Giovedì 24 Maggio 2012 - Aggiornato alle 18:20
Giurisprudenza
Pagamento tassa automobilistica,
irrilevante la procura a vendere
irrilevante la procura a vendere
Secondo i giudici di legittimità, l’unico responsabile verso il fisco è chi risulta titolare del veicolo al Pra
La procura notarile a vendere la macchina non esime il proprietario dal versamento della tassa automobilistica. Ciò in quanto unico responsabile verso il Fisco è chi risulta titolare al Pra.
È quanto affermato dalla Corte di cassazione che, con la sentenza 13952 del 24 giugno, ha respinto il ricorso del proprietario di un’automobile, il quale non aveva pagato la tassa perché aveva conferito a un concessionario la procura a vendere.
Dati del processo
Per omesso pagamento della tassa automobilistica, la Regione interessata emetteva apposito avviso di accertamento e di irrogazione delle sanzioni, impugnato davanti alla competente Commissione tributaria provinciale dall’intestataria dell’autovettura. Questa sosteneva di non essere più proprietaria del veicolo in questione perché consegnato a un autosalone.
Il ricorso veniva rigettato e analogo epilogo conseguiva l’appello, concordando, entrambi i giudici di merito, che la contribuente non aveva provato la circostanza asserita, ossia l’indisponibilità del mezzo, attesa l’irrilevanza ai fini fiscali della “procura notarile a vendere” rilasciata a una concessionaria di automobili.
La parte soccombente ricorre in Cassazione, sostenendo che, riguardo la prova del fatto dedotto in giudizio, la procura notarile irrevocabile a vendere l’autovettura e la contestuale dichiarazione del beneficiario di aver ottenuto la disponibilità materiale del veicolo costituivano “un negozio giuridico attuato in modo atipico”, che comunque rispecchiava “le modalità necessarie alla vendita di un'auto”. Da tale contratto ne conseguirebbe che la ricorrente non era più intestataria dell’automobile, considerato che dal combinato disposto del Dl 953/1982 (legge 53/1983) con la legge 27/1978, per i veicoli consegnati per la rivendita alle imprese abilitate al commercio dei medesimi, l’obbligo di pagamento delle tasse automobilistiche è interrotto a decorrere dal periodo fisso immediatamente successivo a quello della scadenza di validità delle tasse corrisposte e fino al mese in cui avviene la rivendita.
Motivi della decisione
Con la sentenza 13952/2011, la Corte di cassazione ritiene il ricorso manifestamente infondato, atteso che, presupposto dell’obbligo di pagamento della tassa di possesso degli autoveicoli, è chi risulta intestatario dei beni al Pubblico registro automobilistico.
Pertanto, nel caso di vendita non seguita dall’annotazione al Pra, l’effettivo proprietario è tenuto a rifondere al venditore tutte le somme da questi pagate a titolo di tassa di proprietà.

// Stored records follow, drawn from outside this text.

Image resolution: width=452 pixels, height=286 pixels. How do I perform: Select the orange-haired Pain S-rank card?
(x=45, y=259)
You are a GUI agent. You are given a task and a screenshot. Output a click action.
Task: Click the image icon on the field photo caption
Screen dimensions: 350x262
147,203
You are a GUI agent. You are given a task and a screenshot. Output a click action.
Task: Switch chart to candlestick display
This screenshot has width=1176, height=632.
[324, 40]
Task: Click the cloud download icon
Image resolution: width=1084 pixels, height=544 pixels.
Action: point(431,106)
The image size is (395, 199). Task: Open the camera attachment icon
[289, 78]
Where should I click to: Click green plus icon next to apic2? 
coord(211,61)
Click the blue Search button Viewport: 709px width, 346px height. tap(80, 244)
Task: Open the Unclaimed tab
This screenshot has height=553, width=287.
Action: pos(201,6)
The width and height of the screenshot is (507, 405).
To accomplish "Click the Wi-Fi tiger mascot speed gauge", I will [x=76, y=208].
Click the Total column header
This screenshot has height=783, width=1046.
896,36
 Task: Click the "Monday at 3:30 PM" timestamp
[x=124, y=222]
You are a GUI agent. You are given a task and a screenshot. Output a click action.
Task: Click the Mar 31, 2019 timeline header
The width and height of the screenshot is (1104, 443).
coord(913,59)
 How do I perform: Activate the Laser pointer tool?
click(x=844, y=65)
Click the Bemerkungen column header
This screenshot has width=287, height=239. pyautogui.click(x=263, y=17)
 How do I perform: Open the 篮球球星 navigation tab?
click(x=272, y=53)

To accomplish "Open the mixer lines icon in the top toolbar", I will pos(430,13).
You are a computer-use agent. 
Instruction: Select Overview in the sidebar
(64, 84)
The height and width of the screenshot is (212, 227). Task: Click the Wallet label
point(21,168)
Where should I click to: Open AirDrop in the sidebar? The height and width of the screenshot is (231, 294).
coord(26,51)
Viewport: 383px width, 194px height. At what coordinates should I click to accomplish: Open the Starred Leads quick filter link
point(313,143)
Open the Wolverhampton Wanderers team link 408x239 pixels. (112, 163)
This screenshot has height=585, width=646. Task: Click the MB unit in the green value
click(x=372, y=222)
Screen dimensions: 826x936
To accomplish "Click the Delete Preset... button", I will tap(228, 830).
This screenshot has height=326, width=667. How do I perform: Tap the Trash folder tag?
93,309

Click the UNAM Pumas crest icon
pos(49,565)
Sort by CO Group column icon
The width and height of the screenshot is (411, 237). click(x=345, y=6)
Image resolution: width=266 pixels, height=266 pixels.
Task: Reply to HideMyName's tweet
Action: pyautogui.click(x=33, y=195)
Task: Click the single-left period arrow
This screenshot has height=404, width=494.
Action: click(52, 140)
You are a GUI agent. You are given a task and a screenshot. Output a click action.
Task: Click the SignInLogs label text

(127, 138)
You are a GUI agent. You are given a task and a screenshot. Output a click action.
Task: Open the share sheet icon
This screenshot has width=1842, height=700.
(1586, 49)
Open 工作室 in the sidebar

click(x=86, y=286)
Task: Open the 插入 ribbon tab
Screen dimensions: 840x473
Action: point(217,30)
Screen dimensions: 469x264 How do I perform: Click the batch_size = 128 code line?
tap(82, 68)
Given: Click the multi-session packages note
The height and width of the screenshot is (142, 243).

Tale obbligo non viene meno ove il venditore non abbia consegnato all’acquirente la dichiarazione di vendita con sottoscrizione autenticata (necessaria per l’annotazione al Pra), poiché tale omissione, pur costituendo inadempimento contrattuale, non impedisce l’uso del mezzo e, quindi, la realizzazione del presupposto impositivo nei confronti dell’acquirente (Cassazione 19875/2009).
Obbligo che non viene neppure meno nell’ipotesi in cui (come nella fattispecie trattata) il veicolo sia consegnato per la rivendita a un’impresa abilitata al suo commercio, e quest’ultima ometta di comunicare tempestivamente all’Aci i dati del veicolo e degli estremi del titolo per il quale è stata eseguita la consegna. Circostanza, questa, che impedisce al proprietario di godere dell’esenzione temporanea dal tributo (articolo 5, commi 43-48, Dl 953/1982).
La richiamata normativa prevede tra l’altro che, al fine di ottenere l’interruzione del pagamento, le imprese interessate devono spedire periodicamente all’Amministrazione finanziaria o all’ente cui è affidata la riscossione dei tributi (Pra), un elenco di tutti i veicoli (ove sono indicati i dati di immatricolazione, i dati di rilevanza fiscale, la categoria, il titolo in base al quale è avvenuta la consegna per la rivendita e i relativi estremi) a esse consegnati per la rivendita, nel quadrimestre.
L’inosservanza delle descritte incombenze comporta la cessazione del regime di interruzione dell’obbligo del pagamento della tassa. Sicché il proprietario del veicolo resta obbligato al pagamento del tributo, mentre l’impresa consegnataria del veicolo può incorrere in eventuale responsabilità civile nei confronti del proprietario del mezzo (Cassazione 4098/1998, 10177/1999, 12651/2001 e 6167/2005).